Apart from the Manufacturers Association of Nigeria, leading industrialist, Aliko Dangote, and committees of the National Assembly have aligned with this progressive view, labelling the privatisation a colossal failure. We reject Fashola’s inference that a sovereign state can become so helpless within its own domain when its vital interests are threatened. The United States and European countries have on several occasions blocked the sale of companies to certain foreign entities when over-riding national interests are deemed to be at stake.

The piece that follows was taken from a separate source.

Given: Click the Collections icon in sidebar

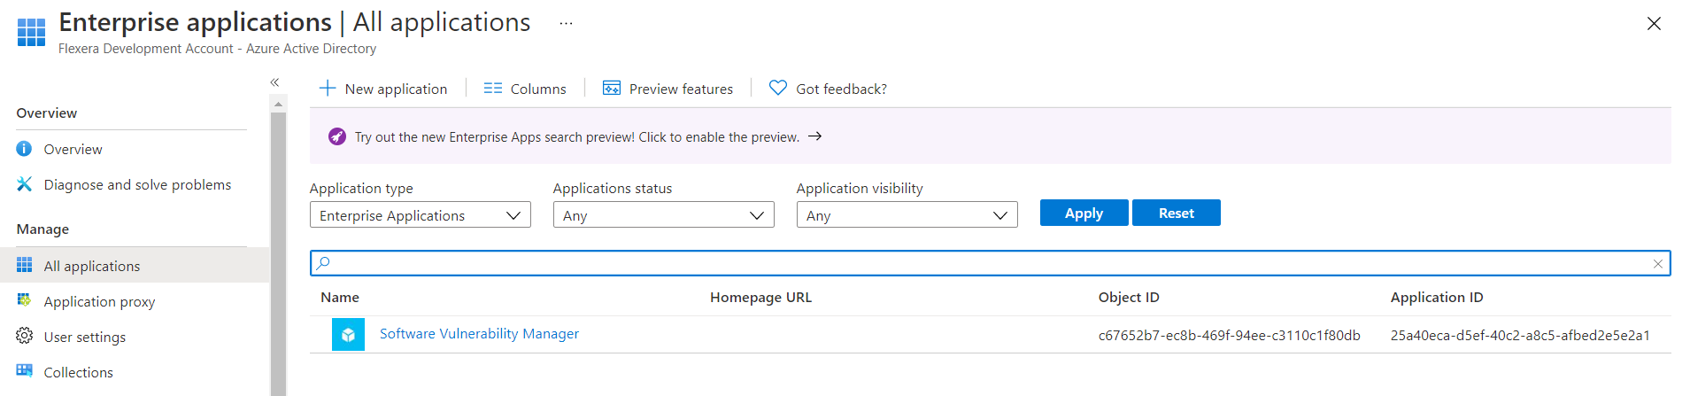Looking at the screenshot, I should pos(24,371).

The British government, through the UK Competition Commission, compelled the Spanish consortium, Ferrovial, which had purchased British Airports Authority, to give up Gatwick, Stansted and Edinburgh airports, citing possible “adverse effects for both passengers and airlines.” The same UK government that triggered modern privatisation has, on occasions, had to step into the rail and water privatisations to protect national interest, the preeminent responsibility of any government. We oppose the continued release of public funds to non-performers such as the N213 billion intervention provided by the CBN for gas issues.

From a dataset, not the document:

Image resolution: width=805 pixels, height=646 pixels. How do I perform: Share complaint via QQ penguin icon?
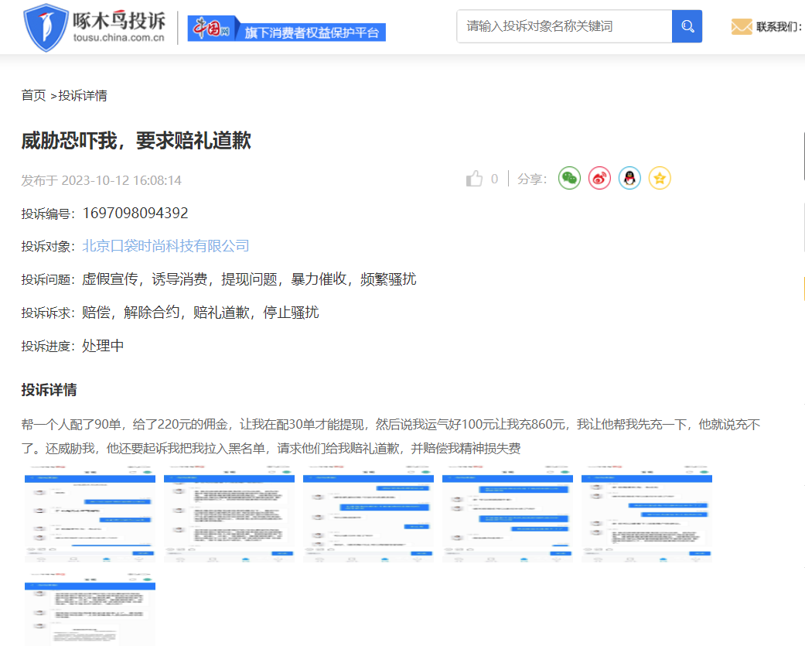[629, 179]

The only realistic way to attract the $10 billion investment that the IMF says the country needs every year for 10 years to reverse the power supply deficit is to review and properly, transparently privatise the power assets. Contrary to Fashola’s erroneous assertion that reversing the flawed sale would scare foreign investors, we assert that it would rather reinvigorate investor confidence. We recall how global enthusiasm for Nigeria’s power sales was scorched by the corruption-fuelled process that eventually had all the 17 unbundled assets acquired by local consortia, save for one that had Kepco, the Korean operator, as technical partner. Genuine investors were simply scared off to pave the way for local misfits.

Since it still holds substantial minority stakes in the privatised entities, the government should creatively apply pressure on the chronically inadequate investors – through aggressive debt recovery, performance targets and regulatory measures – with a view to compelling them to sell or give up their stake. Though some criticised the motive and method, official hostility made Sadiq Petroleum to give up its majority equity purchase in African Petroleum Plc shares in 2005.  The country will remain for long economically shackled unless we are able to evict these interlopers in the power sector.

To resolve the power crisis, the government should urgently and wisely sell the 10 power plants developed under the National Independent Power Projects to major foreign players. No indigenous operator has the track record, technical or financial capacity to deploy and reverse our power predicament. Resolving the 80 per cent dependence on gas-fired plants and harnessing coal, solar, wind and water are crucial. We need a second national power grid in addition to regional grids, instead of the folly of relying on only one.

The first order of business, however, is for Fashola to climb down from his high horse and commence an immediate review of the privatisation or Buhari should compel him to do so.